▶ [Work order]: The line with "Given: Click the", the line with "You are a computer-use", and all lines between them in the material below: return these exactly, and no others.

▶ [Source data]:
┏━━

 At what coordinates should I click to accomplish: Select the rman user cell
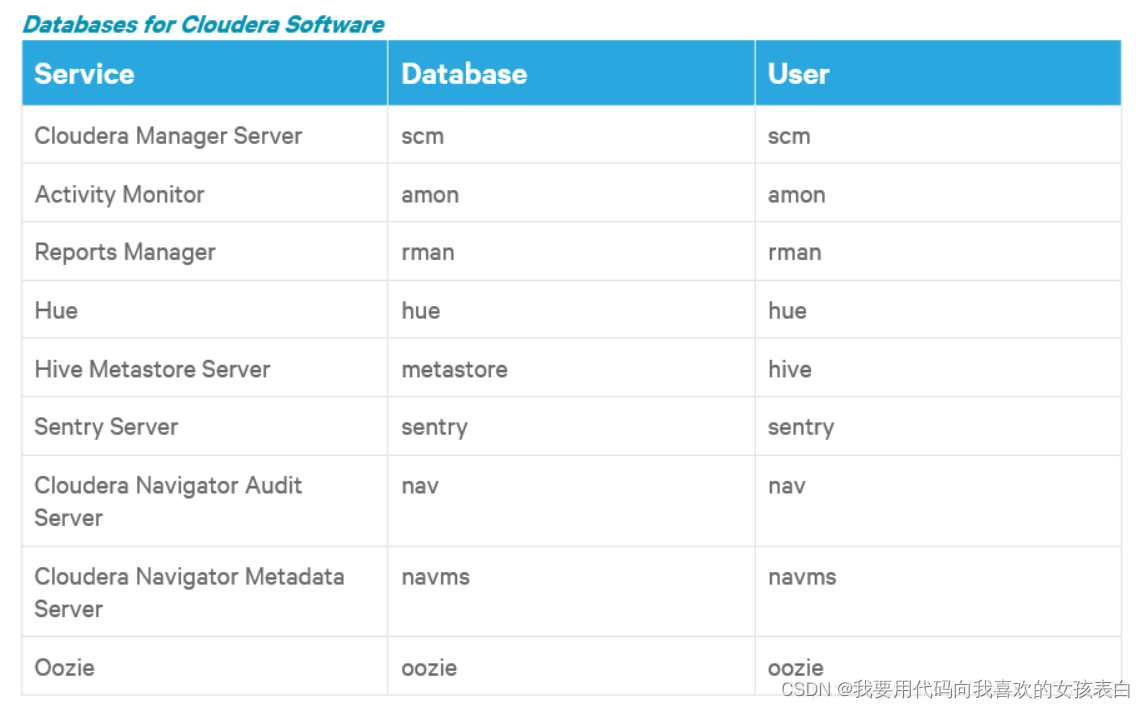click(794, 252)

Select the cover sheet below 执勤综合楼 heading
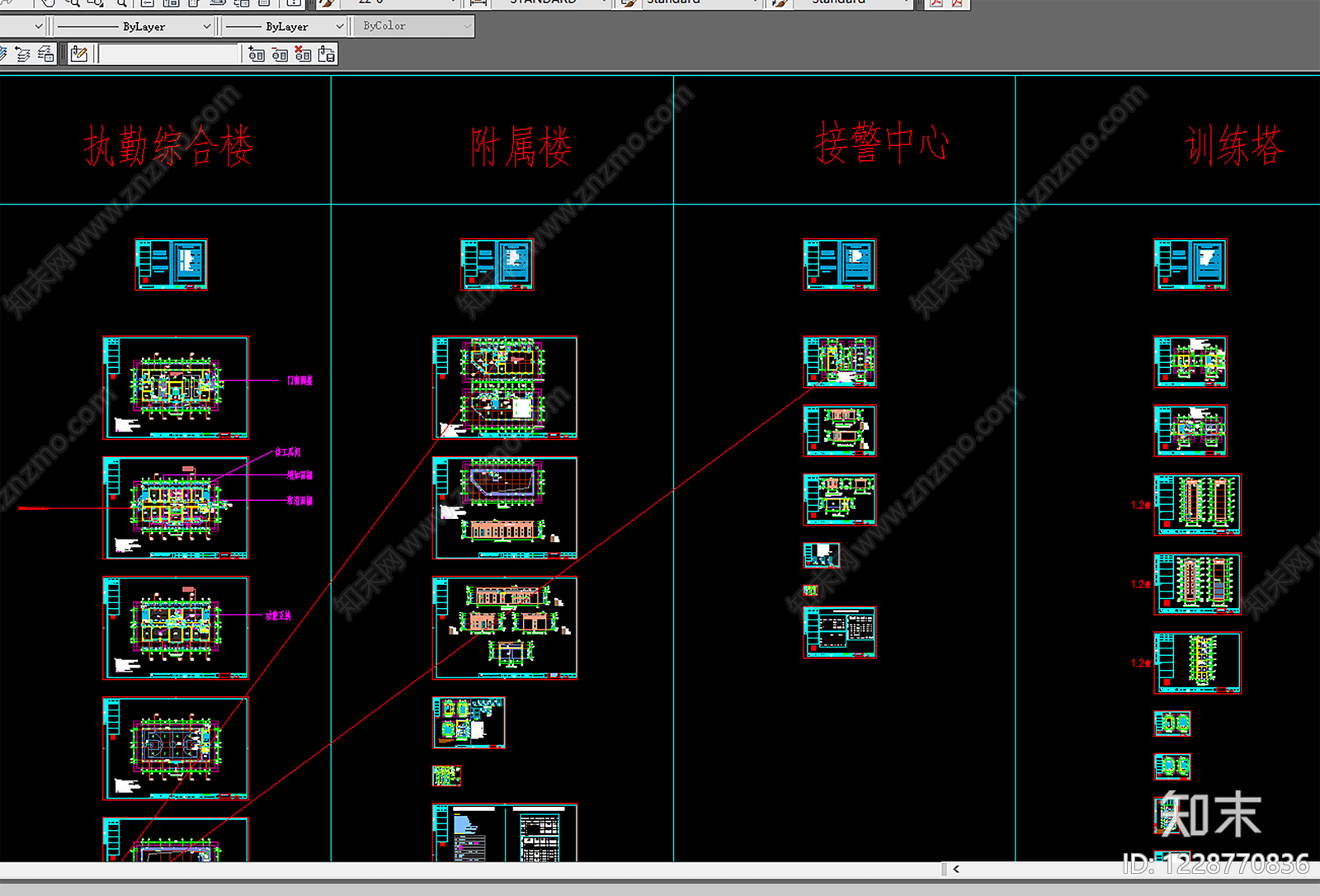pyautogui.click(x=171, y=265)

┗━━
┏━━

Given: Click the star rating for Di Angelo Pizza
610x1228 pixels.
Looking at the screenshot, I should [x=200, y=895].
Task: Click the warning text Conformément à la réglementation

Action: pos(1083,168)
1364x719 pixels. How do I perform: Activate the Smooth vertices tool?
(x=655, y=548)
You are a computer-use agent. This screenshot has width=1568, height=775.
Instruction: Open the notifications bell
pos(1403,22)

┗━━

▶ [Solution for this problem]:
Given: Click the star rating for Di Angelo Pizza
610x1228 pixels.
Looking at the screenshot, I should [x=200, y=895].
Task: Click the warning text Conformément à la réglementation

Action: pos(1083,168)
1364x719 pixels. How do I perform: Activate the Smooth vertices tool?
(x=655, y=548)
You are a computer-use agent. This screenshot has width=1568, height=775.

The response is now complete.